- _SELECTED PASSAGE_
---
Thanks. I have most alerts turned off, but that piece got me to turn off two more of them.
It’s really nice to stay on top of your friends’ lives without feeling low-grade resentment for how they interrupted your creative fog with a ganked Tiktok video of a zoomer making fun of a boomer for getting mad at a millennial for quoting Osama bin Laden.
Whaddya mean “we”! I’m one of those people that remembers having rotary phones, this is a relatively recent change, and it’s not like there was a vote on it. It absolutely wasn’t rude, “out of the blue” was literally the only way of getting in touch with someone.
It’s quaint to remember my wife and I saying how we enjoyed drop-bys, someone just showing up at the house for a social call (within obvious limits). That used to be a thing!
I’m sure Doctorow knows that. The problem now that he’s addressing is that we get so many other kinds of similar interruptions. Most of are also far busier, for more hours per day, than was the norm back in the day.
https://pluralistic.net/2025/02/20/privacy-first-second-third/
The real action is in ad-tech, a sector dominated by two giant companies, Meta and Google. These companies claim that they are better than the unregulated data-broker cowboys at the bottom of the food-chain. They say they’re responsible wielders of unregulated monopoly surveillance power. Reader, they are not.
HP deliberately adds 15 minutes waiting time for telephone support calls HP adds 15 minutes waiting time for telephone support calls • The Register (h/t Peter Sayer)
---
- _RECORDED INFORMATION_
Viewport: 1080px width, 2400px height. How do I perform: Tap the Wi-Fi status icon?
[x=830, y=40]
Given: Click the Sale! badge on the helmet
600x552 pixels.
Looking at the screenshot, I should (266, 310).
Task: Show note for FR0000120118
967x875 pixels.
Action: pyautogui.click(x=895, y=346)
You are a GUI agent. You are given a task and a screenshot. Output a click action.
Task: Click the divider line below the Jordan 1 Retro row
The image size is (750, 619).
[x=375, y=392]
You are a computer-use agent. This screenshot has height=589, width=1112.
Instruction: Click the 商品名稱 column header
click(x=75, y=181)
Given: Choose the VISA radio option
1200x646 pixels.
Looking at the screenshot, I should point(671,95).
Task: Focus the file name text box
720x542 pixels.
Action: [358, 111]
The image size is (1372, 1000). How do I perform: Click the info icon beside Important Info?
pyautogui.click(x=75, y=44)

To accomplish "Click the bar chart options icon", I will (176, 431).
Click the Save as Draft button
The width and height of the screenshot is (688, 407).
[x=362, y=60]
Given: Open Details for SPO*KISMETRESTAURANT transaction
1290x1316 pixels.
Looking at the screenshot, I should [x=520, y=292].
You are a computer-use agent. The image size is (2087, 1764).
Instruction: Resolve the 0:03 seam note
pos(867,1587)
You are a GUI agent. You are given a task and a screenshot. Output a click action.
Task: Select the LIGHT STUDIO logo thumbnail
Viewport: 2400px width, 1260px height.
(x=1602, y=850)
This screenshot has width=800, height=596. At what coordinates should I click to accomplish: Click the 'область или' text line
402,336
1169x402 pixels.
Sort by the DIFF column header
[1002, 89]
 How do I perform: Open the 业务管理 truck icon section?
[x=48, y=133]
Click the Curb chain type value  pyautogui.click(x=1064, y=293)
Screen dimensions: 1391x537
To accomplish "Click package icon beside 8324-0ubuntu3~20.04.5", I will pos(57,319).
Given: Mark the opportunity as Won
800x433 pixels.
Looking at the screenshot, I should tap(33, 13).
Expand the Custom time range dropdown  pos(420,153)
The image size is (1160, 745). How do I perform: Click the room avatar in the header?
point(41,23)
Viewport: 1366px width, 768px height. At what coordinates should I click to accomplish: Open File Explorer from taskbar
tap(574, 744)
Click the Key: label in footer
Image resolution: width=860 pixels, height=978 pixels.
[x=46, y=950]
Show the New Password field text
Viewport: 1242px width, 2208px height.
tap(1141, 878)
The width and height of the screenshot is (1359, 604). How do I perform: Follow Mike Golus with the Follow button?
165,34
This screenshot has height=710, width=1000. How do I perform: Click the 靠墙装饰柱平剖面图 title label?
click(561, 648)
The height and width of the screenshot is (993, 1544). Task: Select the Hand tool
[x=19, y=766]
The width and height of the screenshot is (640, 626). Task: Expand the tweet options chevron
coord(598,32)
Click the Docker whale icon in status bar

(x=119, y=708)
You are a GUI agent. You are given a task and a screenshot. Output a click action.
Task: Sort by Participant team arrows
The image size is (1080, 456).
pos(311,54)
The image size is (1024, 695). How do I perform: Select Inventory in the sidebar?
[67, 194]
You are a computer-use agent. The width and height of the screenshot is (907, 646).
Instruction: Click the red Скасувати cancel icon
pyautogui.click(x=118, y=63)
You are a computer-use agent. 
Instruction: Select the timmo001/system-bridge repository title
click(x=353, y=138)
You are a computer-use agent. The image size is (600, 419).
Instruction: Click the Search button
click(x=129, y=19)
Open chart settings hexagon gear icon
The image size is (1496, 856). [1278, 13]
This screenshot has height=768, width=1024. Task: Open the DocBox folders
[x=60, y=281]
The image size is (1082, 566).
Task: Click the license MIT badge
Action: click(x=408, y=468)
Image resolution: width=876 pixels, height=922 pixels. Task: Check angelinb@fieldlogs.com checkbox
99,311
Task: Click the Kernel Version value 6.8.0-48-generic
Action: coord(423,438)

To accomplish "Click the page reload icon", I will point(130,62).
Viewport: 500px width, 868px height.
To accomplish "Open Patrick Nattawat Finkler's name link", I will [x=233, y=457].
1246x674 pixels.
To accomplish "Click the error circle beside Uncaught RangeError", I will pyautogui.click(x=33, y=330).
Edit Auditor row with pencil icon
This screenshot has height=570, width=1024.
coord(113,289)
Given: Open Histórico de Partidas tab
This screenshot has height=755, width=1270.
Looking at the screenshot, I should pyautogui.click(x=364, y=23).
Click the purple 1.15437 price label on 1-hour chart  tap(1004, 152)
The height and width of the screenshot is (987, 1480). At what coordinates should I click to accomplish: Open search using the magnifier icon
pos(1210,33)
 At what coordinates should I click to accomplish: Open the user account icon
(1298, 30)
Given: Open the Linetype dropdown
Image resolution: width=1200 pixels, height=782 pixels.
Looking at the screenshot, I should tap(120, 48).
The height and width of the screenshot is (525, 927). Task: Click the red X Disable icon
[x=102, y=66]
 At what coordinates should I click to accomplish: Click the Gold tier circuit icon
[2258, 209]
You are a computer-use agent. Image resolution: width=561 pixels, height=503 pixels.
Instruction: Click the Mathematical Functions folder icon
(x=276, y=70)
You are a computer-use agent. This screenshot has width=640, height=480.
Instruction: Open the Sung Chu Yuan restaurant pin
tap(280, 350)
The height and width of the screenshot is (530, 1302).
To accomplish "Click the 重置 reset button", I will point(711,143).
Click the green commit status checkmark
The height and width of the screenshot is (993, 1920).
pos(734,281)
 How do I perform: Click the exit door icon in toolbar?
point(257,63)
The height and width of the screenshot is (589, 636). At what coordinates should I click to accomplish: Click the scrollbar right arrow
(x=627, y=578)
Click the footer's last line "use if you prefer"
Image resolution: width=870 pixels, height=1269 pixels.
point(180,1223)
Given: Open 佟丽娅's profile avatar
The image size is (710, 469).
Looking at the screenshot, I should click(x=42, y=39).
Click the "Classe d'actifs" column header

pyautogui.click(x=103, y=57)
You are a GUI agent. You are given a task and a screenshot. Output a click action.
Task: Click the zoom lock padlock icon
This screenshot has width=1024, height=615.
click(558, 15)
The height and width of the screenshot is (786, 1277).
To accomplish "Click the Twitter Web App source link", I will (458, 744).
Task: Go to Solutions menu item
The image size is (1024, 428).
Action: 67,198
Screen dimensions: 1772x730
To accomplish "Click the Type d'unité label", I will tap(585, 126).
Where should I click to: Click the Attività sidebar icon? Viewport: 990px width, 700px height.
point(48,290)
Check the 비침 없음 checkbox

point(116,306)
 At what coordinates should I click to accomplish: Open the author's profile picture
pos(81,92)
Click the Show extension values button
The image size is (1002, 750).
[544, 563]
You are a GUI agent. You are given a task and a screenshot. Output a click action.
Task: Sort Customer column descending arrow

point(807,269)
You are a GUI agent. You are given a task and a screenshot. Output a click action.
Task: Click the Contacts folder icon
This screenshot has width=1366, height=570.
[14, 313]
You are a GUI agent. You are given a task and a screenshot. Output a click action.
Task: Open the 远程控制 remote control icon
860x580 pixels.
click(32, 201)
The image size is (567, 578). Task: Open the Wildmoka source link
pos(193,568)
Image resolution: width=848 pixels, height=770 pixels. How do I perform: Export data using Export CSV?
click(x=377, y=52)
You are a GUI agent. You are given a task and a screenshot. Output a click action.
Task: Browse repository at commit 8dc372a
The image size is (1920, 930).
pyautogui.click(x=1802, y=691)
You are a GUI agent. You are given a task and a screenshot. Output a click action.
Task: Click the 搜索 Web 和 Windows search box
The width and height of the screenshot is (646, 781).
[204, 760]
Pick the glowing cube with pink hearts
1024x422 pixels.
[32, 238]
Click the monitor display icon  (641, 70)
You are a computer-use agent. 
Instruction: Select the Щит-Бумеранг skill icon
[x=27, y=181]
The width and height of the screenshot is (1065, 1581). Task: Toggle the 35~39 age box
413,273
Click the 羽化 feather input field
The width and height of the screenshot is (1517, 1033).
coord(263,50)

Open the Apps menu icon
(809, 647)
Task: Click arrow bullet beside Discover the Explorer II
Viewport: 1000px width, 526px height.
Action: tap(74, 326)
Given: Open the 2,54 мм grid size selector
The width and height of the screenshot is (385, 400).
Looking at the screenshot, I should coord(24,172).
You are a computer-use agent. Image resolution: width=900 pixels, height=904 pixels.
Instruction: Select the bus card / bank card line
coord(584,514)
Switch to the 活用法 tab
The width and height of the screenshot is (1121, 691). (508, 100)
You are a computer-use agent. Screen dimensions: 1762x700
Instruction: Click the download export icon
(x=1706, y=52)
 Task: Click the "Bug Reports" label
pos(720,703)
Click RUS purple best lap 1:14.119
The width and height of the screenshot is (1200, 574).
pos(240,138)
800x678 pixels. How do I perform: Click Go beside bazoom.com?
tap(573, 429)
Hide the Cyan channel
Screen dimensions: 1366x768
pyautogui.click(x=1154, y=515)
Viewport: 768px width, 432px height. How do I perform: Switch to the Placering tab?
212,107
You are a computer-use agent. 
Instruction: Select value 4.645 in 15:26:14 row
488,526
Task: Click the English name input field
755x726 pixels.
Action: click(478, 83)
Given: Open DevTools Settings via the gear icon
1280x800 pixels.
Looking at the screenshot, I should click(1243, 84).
---
- _REQUIRED ACTION_
Decide whether each statement agrees with the comment thread above, giving yes or no and quoting the words that settle it. (a) One commenter says most alerts are turned off. (b) The commenter who remembers rotary phones calls contacting someone out of the blue rude. (c) Meta and Google are named as the two giant companies dominating ad-tech.

- _WRITTEN ANSWER_
(a) Yes: "I have most alerts turned off"
(b) No: "It absolutely wasn’t rude"
(c) Yes: "a sector dominated by two giant companies, Meta and Google"